**Texto citado**.
#####

O novo ministro da Energia do Equador, Alberto Acosta, afirmou ontem que o governo Rafael Correa buscará primeiro se aproximar de empresas estatais, caso da venezuelana PDVSA, deixando em segundo plano as empresas de capital misto, como a brasileira Petrobras, e as totalmente privadas.

Acosta disse ainda que projetos de petróleo ainda não implantados precisam "de uma discussão muito séria" --caso do bloco 31 da Petrobras, localizado num parque nacional da Amazônia e que espera a licença ambiental. A prioridade, segundo ele, é melhorar a produção dos campos ativos.

Defensor tanto da renegociação dos contratos com as petroleira e da dívida externa, Acosta disse que o pedido de moratória é uma opção. Ontem, seu colega da Economia, Ricardo Patiño, disse que o país só pagará os US$ 135 milhões em bônus que vencem em fevereiro caso tenha dinheiro. Ele reforçou também a proposta do presidente Correa, que participa hoje da cúpula do Mercosul no Rio, para criar um tribunal internacional independente para a arbitragem de contenciosos sobre dívida externa.

#####

**Linhas apresentadas**.
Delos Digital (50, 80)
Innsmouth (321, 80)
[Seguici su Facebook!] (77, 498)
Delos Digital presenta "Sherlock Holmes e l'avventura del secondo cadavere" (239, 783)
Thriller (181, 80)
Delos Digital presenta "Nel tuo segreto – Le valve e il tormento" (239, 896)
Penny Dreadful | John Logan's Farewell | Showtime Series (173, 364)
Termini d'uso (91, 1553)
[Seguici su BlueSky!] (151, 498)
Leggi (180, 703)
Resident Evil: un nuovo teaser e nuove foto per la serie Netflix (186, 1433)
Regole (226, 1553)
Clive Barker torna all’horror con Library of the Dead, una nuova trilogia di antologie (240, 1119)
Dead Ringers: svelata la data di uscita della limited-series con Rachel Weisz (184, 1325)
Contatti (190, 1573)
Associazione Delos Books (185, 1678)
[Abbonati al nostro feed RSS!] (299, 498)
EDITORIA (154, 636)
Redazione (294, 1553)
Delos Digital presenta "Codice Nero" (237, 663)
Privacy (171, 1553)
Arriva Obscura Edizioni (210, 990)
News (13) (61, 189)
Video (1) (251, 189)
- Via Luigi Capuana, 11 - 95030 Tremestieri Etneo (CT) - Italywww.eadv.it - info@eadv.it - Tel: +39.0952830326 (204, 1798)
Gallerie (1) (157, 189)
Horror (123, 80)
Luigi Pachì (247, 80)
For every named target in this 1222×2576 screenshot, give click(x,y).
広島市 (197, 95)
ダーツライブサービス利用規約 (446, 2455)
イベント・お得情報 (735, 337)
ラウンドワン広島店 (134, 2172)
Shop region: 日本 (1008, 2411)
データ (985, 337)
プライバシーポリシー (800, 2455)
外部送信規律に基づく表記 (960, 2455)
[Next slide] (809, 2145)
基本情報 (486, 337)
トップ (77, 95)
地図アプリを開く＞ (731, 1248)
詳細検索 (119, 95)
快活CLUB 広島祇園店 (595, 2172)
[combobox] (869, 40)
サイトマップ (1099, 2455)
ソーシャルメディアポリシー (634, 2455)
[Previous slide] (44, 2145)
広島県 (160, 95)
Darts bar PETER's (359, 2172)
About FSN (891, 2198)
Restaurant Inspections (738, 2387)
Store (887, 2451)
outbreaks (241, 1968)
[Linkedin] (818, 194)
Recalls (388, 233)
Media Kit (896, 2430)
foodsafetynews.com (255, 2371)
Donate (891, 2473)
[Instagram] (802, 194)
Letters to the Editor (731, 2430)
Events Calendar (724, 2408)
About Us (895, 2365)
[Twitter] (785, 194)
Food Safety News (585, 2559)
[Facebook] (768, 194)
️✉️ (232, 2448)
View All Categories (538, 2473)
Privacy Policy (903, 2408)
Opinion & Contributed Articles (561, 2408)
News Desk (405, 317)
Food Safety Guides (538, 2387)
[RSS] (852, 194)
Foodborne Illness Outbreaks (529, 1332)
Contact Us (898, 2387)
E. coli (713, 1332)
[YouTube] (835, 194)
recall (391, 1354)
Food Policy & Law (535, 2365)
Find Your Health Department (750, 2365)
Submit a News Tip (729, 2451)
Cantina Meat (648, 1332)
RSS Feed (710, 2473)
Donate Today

#####

**Tarefas a realizar**.
a - Com base no texto sobre a política de petróleo do Equador, explique em até três frases por que o bloco 31 da Petrobras aparece entre os projetos que, segundo Acosta, precisam "de uma discussão muito séria".
b - Prossiga o texto sobre a política de petróleo do Equador a partir de sua última frase, mantendo o registro jornalístico.

**Respostas por tarefa**.
a - O bloco 31 é citado como exemplo de projeto de petróleo ainda não implantado, categoria que, segundo Acosta, exige uma discussão muito séria. O bloco está localizado num parque nacional da Amazônia e ainda espera a licença ambiental.

b -
Aos 58 anos, Acosta é considerado o principal economista de esquerda do Equador, com grande influência em Correa e em sua equipe econômica. Seu livro mais importante, "Breve História Econômica do Equador", foi publicado no Brasil pelo Itamaraty. Leia, a seguir, trechos da entrevista concedida à Folha em seu gabinete:

FOLHA - O programa de governo de Correa prevê a revisão de futuros empreendimentos petroleiros, onde está o bloco 31 da Petrobras. O sr. já tem uma posição?

ALBERTO ACOSTA
- Espero receber, nas próximas horas, um informe detalhado sobre o bloco 31. Não posso me pronunciar a respeito porque não conheço a informação. Entendo que ainda não há uma decisão a respeito. Teremos conhecer a informação e teremos de falar com a ministra do Meio Ambiente.

FOLHA - Mas continua o princípio de que os projetos dentro de reservas ambientais têm de ser revisados?

ACOSTA
- É uma decisão que temos de assumir como país, não só de governo mas da sociedade em conjunto. Nós temos de ser sumamente responsáveis com nossas riquezas naturais e com as comunidades que habitam essa zona. A realidade da Amazônia equatoriana no nordeste é muito complexa. A atividade petroleira realizada ali há mais de 30 anos gerou um série de problemas graves no equilíbrio ecológico e nas comunidades. Então, para nós, a ampliação da fronteira petroleira tem de ser em outro tipo de parâmetro. Por isso, defendemos uma política de regionalização da atividade petroleira para aumentar os níveis de exploração de petróleo. É prioritário melhorar os atuais campos da [estatal] Petroecuador, isso é fundamental. O país vê com preocupação como os campos de extração de petróleo maduros estão caindo em termos de extração. Hoje, a linha de extração de óleo é de 165 mil barris, quando há um ano era de mais de 200 mil barris. E esse é o problema que temos de abordar.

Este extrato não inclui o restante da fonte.